Nodo nomine 5s-Lega, tensione sulla Cdp
Roma - È ancora impasse nella maggioranza per la soluzione del dossier nominea partire dalla Cassa depositi e prestiti, su cui arriva un nuovo rinvio, e sulla radio-televisione di Stato mentre resta al palo l’avvio delle bicamerali
Francesca Chiri
Roma - È ancora impasse nella maggioranza per la soluzione del dossier nomine a partire dalla Cassa depositi e prestiti, su cui arriva un nuovo rinvio, e sulla radio-televisione di Stato mentre resta al palo l’avvio delle bicamerali. Un vero e proprio grattacapo la cui soluzione sarebbe stata affrontata anche in occasione del vertice di governo che si è tenuto oggi a palazzo Chigi tra il presidente del Consiglio, Giuseppe Conte, i vice Luigi Di Maio e Matteo Salvini e il ministro dell’Economia, Giovanni Tria.

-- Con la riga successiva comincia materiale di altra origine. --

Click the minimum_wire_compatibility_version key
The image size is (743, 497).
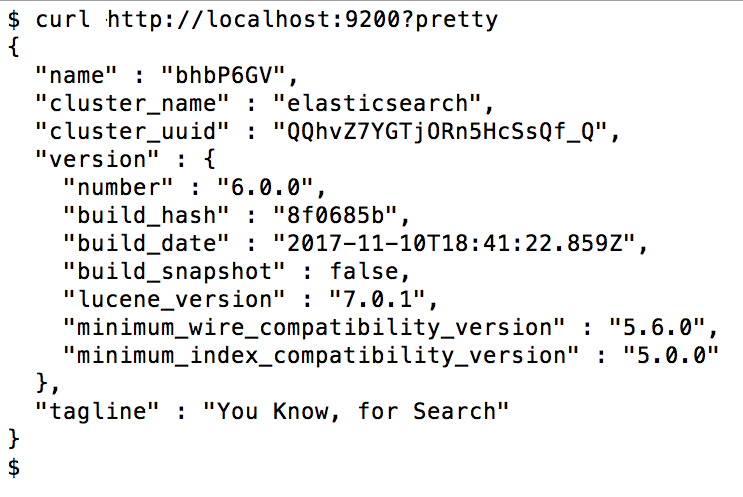tap(314, 327)
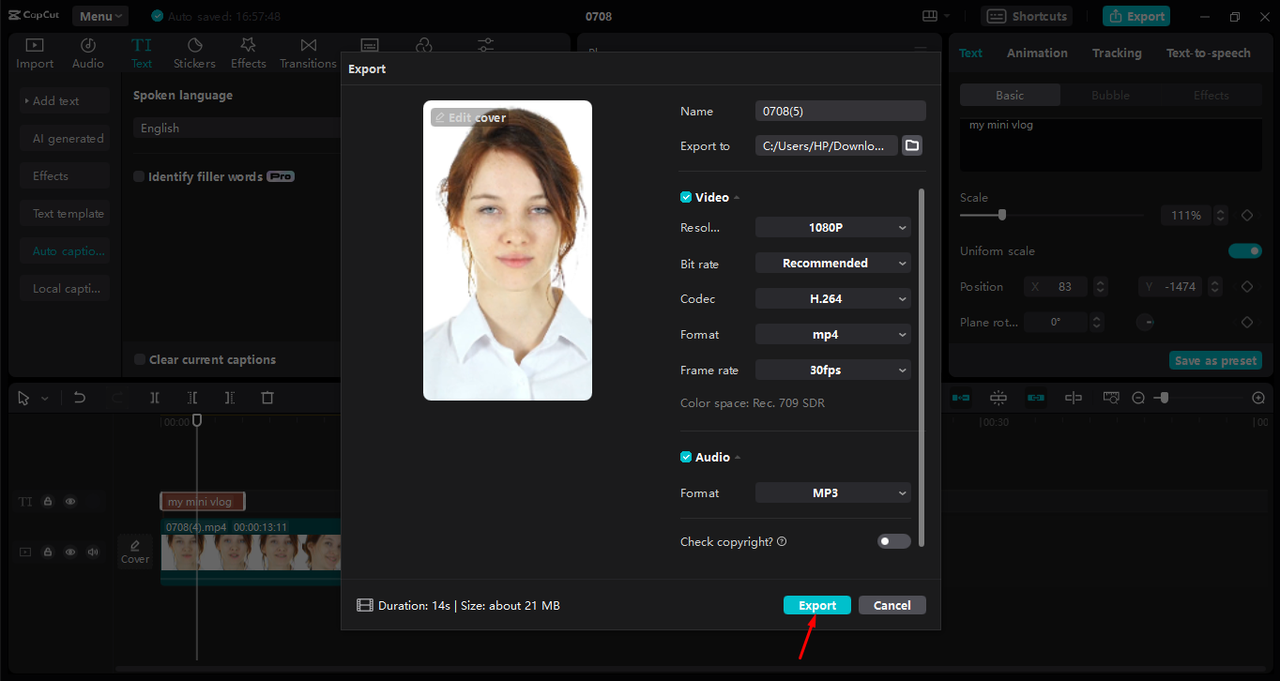Open the Text-to-speech tab
Screen dimensions: 1280x681
pyautogui.click(x=1208, y=53)
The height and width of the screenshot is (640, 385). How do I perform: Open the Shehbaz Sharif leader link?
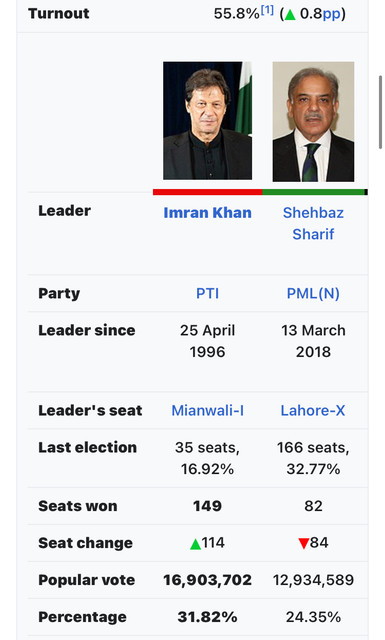pyautogui.click(x=313, y=223)
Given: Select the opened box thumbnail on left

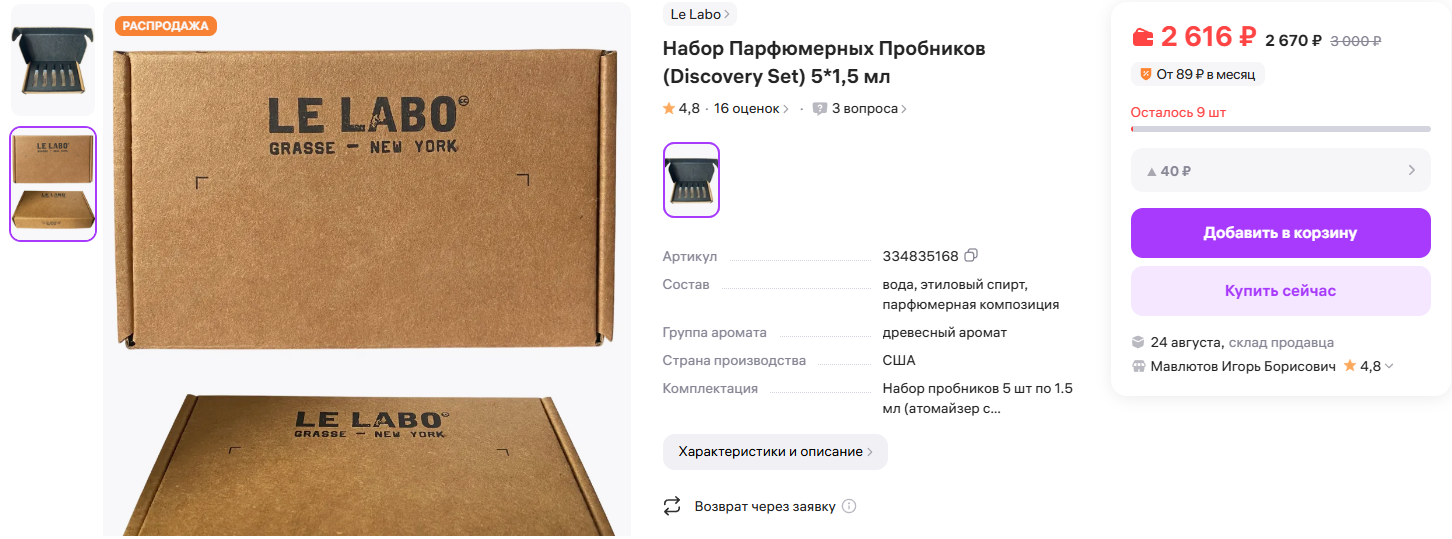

Lo scontro tra maggioranza e opposizione sull’attribuzione delle presidenze delle bicamerali, con il Partito democratico e Forza Italia che hanno stoppato la comunicazione dei propri componenti, blocca a cascata la chiusura degli altri dossier aperti dal governo Lega e Movimento 5 Stelle sulle nomine nelle partecipate. Il blocco sul comitato parlamentare di controllo per i Servizi di informazione e sicurezza (Copasir) che la maggioranza intenderebbe attribuire a Fratelli d’Italia invece che al Pd, provoca la paralisi sull’avvio delle bicamerali, compresa la commissione di Vigilanza Rai dove la mancata nomina del presidente si ripercuote inevitabilmente - si ragiona in ambienti parlamentari - sulla partita per l’indicazione dei vertici Rai.
Il consiglio di amministrazione di viale Mazzini è infatti formato anche da quattro componenti di nomina delle Camere mentre lo stesso presidente del cda necessita di un via libera della Vigilanza. Ma il rinvio sul Copasir, e quindi sulla Rai, ostacola anche l’accordo interno alla maggioranza per il rinnovo del Cda di Cassa depositi e prestiti. Per questo si dovrà molto probabilmente attendere direttamente l’assemblea della Cassa convocata per il 13 luglio. Questa sera il ministero dell’Economia avrebbe dovuto presentare la lista dei candidati da portare in assemblea ma è assai improbabile che questa scadenza verrà rispettata. Si procederà con molte probabilità direttamente in assemblea facendo guadagnare così un’altra manciata di giorni alla maggioranza per far quadrare le varie caselle. Per la Cdp restano alte le quotazioni dell’ex vicepresidente di Banca Intesa, Marcello Sala, come amministratore delegato, che sarebbe caldeggiato dal Carroccio: anche se sarebbe ancora in lizza Dario Scannapieco, vicepresidente esecutivo della Banca europea per gli investimenti, stimato sia dalla Lega che dai 5 Stelle. Intanto rumours danno Alessandro Rivera, già nella squadra dell’ex ministro dell’Economia del precedente governo, Pier Carlo Padoan, come favorito da Tria per la direzione generale del Tesoro. Entro il mese, dicono fonti informate, la nuova maggioranza dovrebbe mettere mano anche la questione Ferrovie-Anas.
La fusione delle due partecipate, avviata dal governo Renzi, potrebbe essere messa in discussione dalla nuova maggioranza gialloverde così come quella della poltrona dell’amministratore delegato delle Fs Renato Mazzoncini, riconfermato dal vecchio governo alla guida delle Ferrovie prima della scadenza del mandato.